I was quite surprised how hysterically popular Rawlings remains with Ghana’s underclass.

Shot in 2008, it will come as no surprise that both in the opening tags, and in comments in the documentary, Kenya is cited as an example of how an election can go wrong.

This is because of the 2008 post-election violence following the disputed December 2007 election, was still fresh. In fact, Kenya is routinely cited along with Zimbabwe as being among the African countries where politics had gone terribly wrong.

For that reason, the next election is not just about choosing a new Kenyan national leadership under a new Constitution, but also removing Kenya from the “hopeless” category in African political narrative, and moving it to the “hopeful” or “promising” one.

Make no mistake, the 2008 Ghana election had its chaotic moments, and the same old fear-mongering and voter-bribing – all of which An African Election captures beautifully.

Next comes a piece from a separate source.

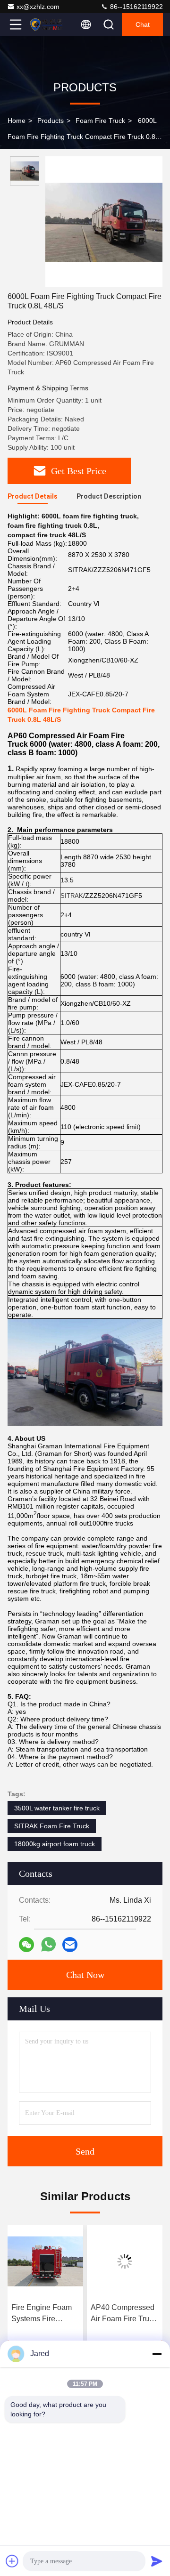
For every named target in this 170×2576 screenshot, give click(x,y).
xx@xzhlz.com (38, 6)
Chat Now (85, 1975)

In the end, Mills defeated the well-spoken Nana Akufo-Addo, candidate of the then ruling New Patriotic Party.

So how did Ghana still manage to pull it off? First, the Electoral Commission chairman, Kwadwo Afari-Gyan, was strikingly cool-headed and, actually, had a philosophy of organising elections.

He argued that because you cannot expect the thousands of election officials you need to organise a poll to be honest, “you build integrity in the system itself”.

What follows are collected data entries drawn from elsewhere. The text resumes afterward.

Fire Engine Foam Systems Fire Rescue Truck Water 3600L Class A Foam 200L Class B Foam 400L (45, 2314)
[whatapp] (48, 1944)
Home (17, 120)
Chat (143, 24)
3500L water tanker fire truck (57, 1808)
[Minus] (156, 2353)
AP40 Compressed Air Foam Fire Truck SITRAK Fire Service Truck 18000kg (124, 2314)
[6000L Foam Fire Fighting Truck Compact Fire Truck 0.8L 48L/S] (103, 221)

In Kenya, once the results arrive at the electoral commission’s headquarters in Nairobi from the various tallying centres, because the various party agents will have signed them off, they are good to go. In Ghana, the party agents are there to sign up on the “final” results at headquarters too, before they are made official.

Secondly, while there are funny scenes showing the candidates promising exactly the same things at rallies (free education, modern agriculture) – the point being that there is little policy variation among them – the main parties have clearly different ideological roots around which people still rally. The NPP is notably conservative, and is the businessmen’s party. The NDC is more populist, Nkrumahist, and left-leaning.

Thus, at least part of the contest in Ghana is around ideological issues. In Kenya, the ideological lines have blurred to a point, according to most commentators, where they don’t exist.

Watching the documentary, I finally figured out why African elections tend to end in violence. Our polls are never just about who becomes president and which party rules. No, they are part carnival, part theatre, part ritual, part wresting match, part civic duty, part robbery.

When people wear their Sunday best to go and vote; wait for 12 hours to cast their ballot; and dance all night when their candidate wins, you know it’s not just an election you have on your hands. Beware.